Innocente, ma per nulla libero
Da quando Roberto Saviano ha iniziato la sua carriera di scrittore, il mondo è cambiato. Oggi ci sono i social network e le informazioni sono reperibili ovunque. «Conosci tutto l’orrore del mondo in un clic e la sensazione che ti lascia è solo impotenza. Non basta l’impegno di un’intera giornata per far fronte a tutto. C’è un detto catalano che recita: ‘‘Dopo un’inondazione manca l’acqua (potabile)’’. Siamo sommersi dalle informazioni, spesso è difficile pure riconoscere quelle false. Ieri avrei detto che odio gli indifferenti. Oggi dico che, probabilmente, non c’è altra soluzione per sopravvivere».

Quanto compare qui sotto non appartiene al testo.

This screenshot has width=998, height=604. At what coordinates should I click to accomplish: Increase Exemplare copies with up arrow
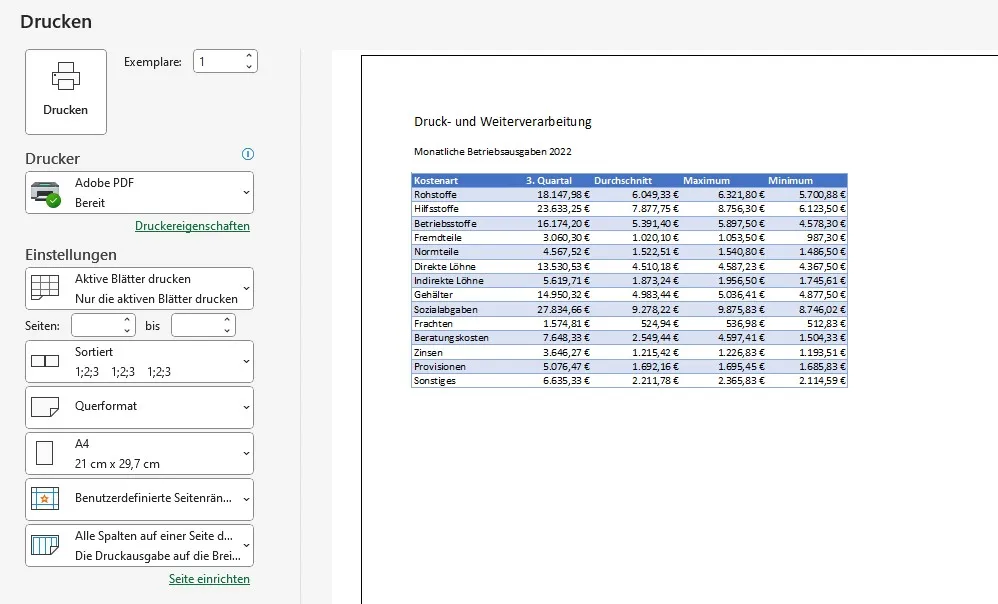pyautogui.click(x=249, y=56)
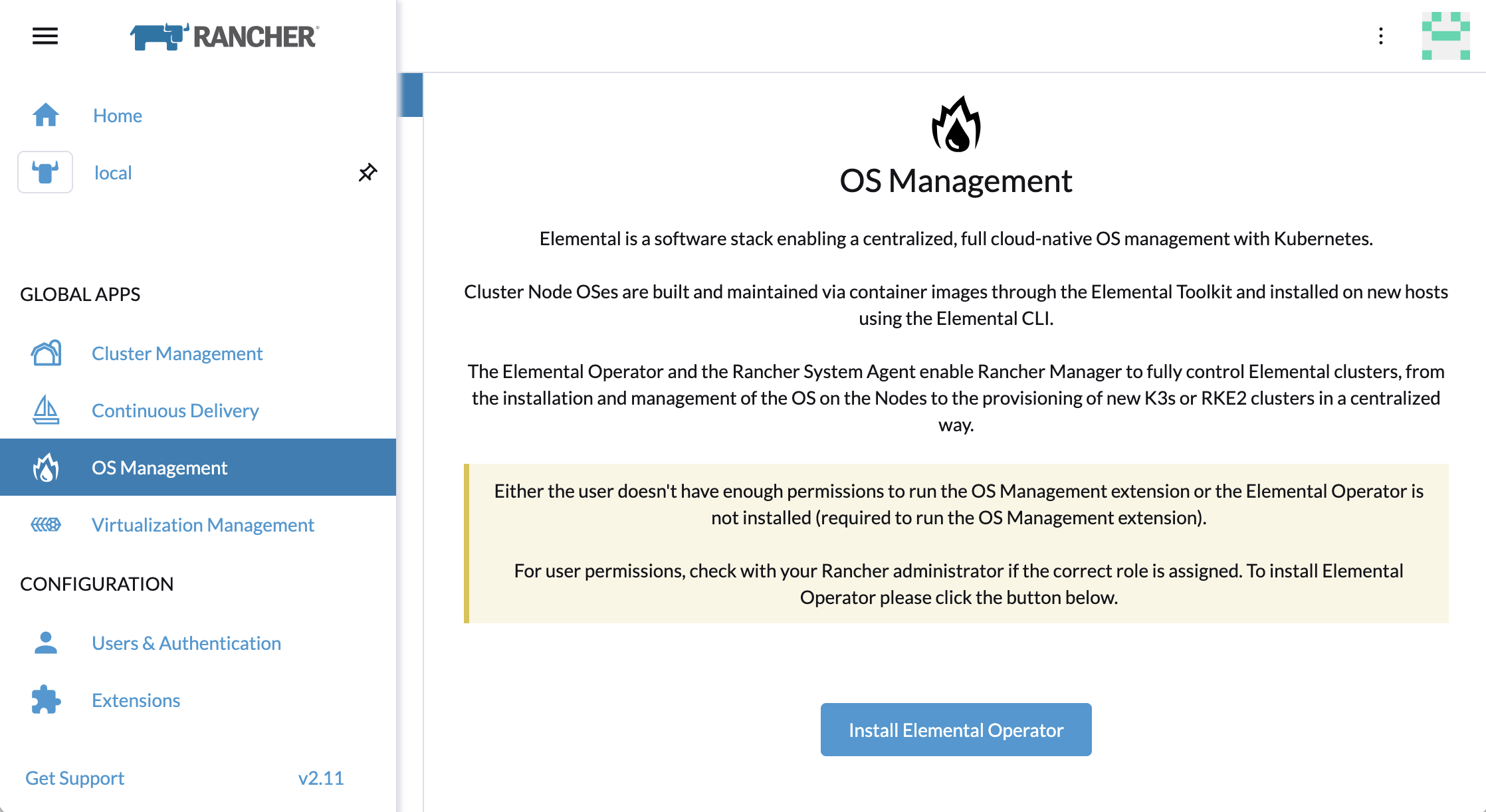This screenshot has width=1486, height=812.
Task: Open the user avatar menu
Action: (x=1445, y=36)

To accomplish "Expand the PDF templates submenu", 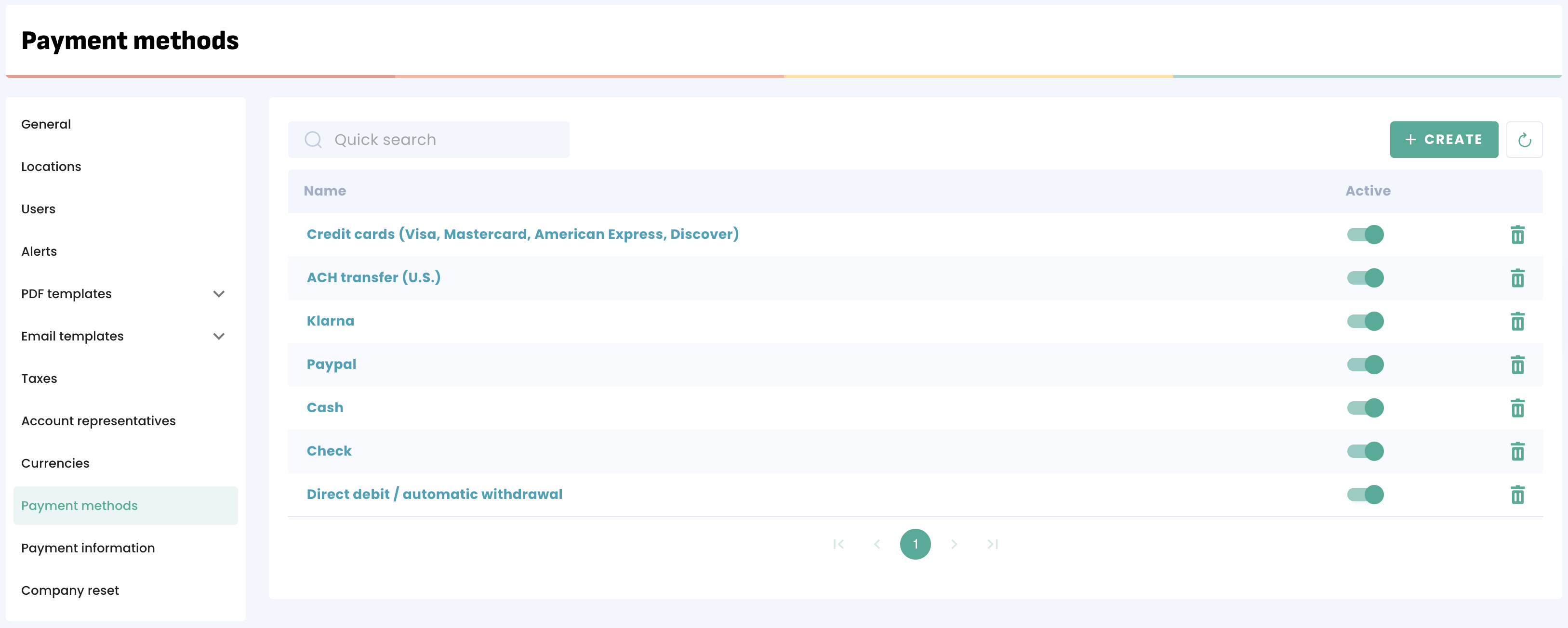I will coord(218,294).
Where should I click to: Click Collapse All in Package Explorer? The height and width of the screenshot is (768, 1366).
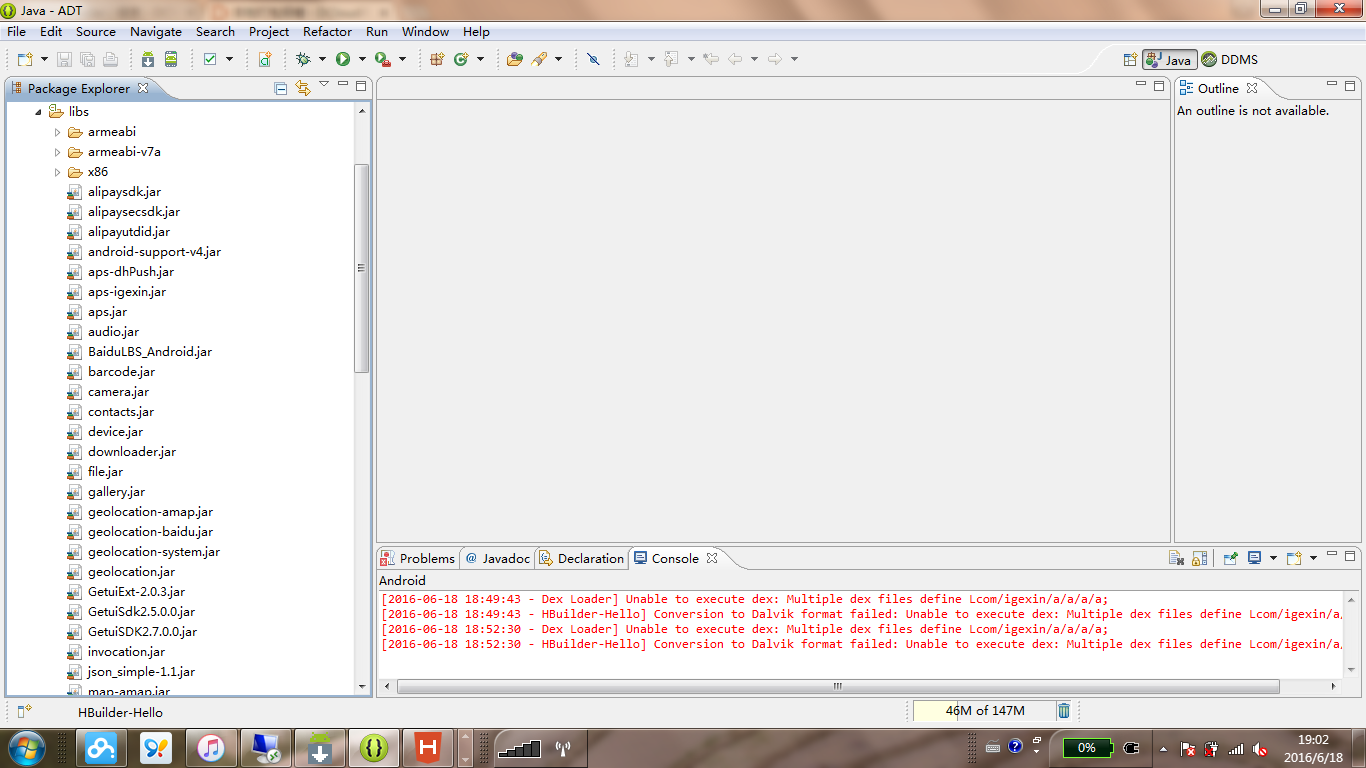[x=281, y=88]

Dice che non ne è valsa la pena, eppure ammette: «Ho la sensazione che togliendomi di mezzo gliela darei vinta». In fondo, è stato «il senso di vita» a spingerlo a raccontare storie. «Più volte mi dico ‘come è possibile continuare?’. C’è la volontà di condivisione. Ho creduto di potere sentirmi libero con la scrittura, affidando agli altri le mie parole. Ma il mio sogno è staccare». Sparire. E allora, in conclusione, gli domando: la Svizzera non potrebbe diventare, un giorno, la tua casa? «Chi lo sa».